Listed records below:
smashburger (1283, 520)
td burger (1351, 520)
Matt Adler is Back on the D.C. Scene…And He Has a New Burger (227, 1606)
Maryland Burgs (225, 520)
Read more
End of Listed records.
For the records above, restate every line word for word.

smashburger (1283, 520)
td burger (1351, 520)
Matt Adler is Back on the D.C. Scene…And He Has a New Burger (227, 1606)
Maryland Burgs (225, 520)
Read more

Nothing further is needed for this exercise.